Неужели Антон действительно этого хочет? Хочет его? Жалеет и злится, что Рома его оставил?.. Но это же… Этого быть не должно! Роме нельзя к нему приближаться! Надо сказать ему! Неужели Антон сам не в курсе, что будет, если они сойдутся?..

Мягкие звуки шагов по лестнице из-за носков, скрип ступеней действуют Пятифану на нервы сильнее, чем скрежет стекла о стекло или лязг металла. Он словно бы оказался в ночном кошмаре, а Тоша стал для него идеальным палачом.

Но в кухне включается свет и Рома физически ощущает беспомощность и безопасность Антона. Какой из него палач, если он даже руками своими владеть до сих пор не в состоянии? От мысли об этом желание вновь закипает в жилах. И тянет помочь Тоше сделать всё, в чём он сейчас нуждается, будь то какао с зефирками или дрочка.

Нет, так нельзя! Тебе нельзя думать об этом, тупая ты скотина!

Сердце колотится, как сумасшедшее. Рома хватается за перила, чтобы остаться на месте, и через них же, как зверь из клетки, смотрит на светлый угол кухни, весь обратившись в слух.

Может быть, если он всё расскажет Антону, покажет, кто он на самом деле, они смогут договориться о перемирии и разойдутся по сторонам? Ведь так будет лучше намного и правильнее…

Но Пятифана, пока он себя уговаривает, буквально физически тянет Антона обнять покрепче, и это так сильно резонирует с тем, чего ему хочется самому, что голова едва не взрывается от напора крови.

Да что ж это за мучение!

Рома готов рассмеяться над тем, как он глуп и жалок, но почему-то ему становится жаль мотылька… Это чувство такое чистое, острое и чуждое, что у Ромы морозец ползёт по спине. И он не знает ещё хорошо это или плохо.

Чувства его бурлящие вроде притихли, но почему-то желание сделать «как надо» тоже подтаяло. Но вслед за ними в голову лезет желание налить молока в блюдце для Домового, и уж совсем непонятное — сделать Антону больно.

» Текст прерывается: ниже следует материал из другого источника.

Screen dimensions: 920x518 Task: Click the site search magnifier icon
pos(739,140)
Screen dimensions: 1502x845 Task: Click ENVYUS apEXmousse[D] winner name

Да чёрт возьми! Что у него там творится?!

Рома срывается с места не в силах терпеть этот шум в черепной коробке, но уже стоя в дверном проёме, он понимает, что утонуть в объятьях друг друга это единственное, чего они оба желают по-настоящему. Особенно, когда Тоша вскидывает на него свой шальной напуганный взгляд...

Ночь пролетает, будто во сне. Роме порою стыдно делать какие-то вещи, но то, как Антона ведёт, как он сладко стонет, и шепчет, и молит его в ответ на все действия, укрепляет намерения и придаёт невероятное количество сил.

Они нашли друг в друге не просто по одному, а по пещере сокровищ, и радости их от этого приобретения нет конца.

А утром, когда Роме всё-таки удаётся высказаться, хоть криво, хоть как, Антон его не отталкивает. Он принимает его целиком, до конца, и это (Рома и раньше знал, но осознаёт теперь особенно остро) намного важней и ценней какого-то там Равновесия.

Они теперь вместе. Какие ещё нужны Равновесия? Они со всем справятся без чужих дурацких советов.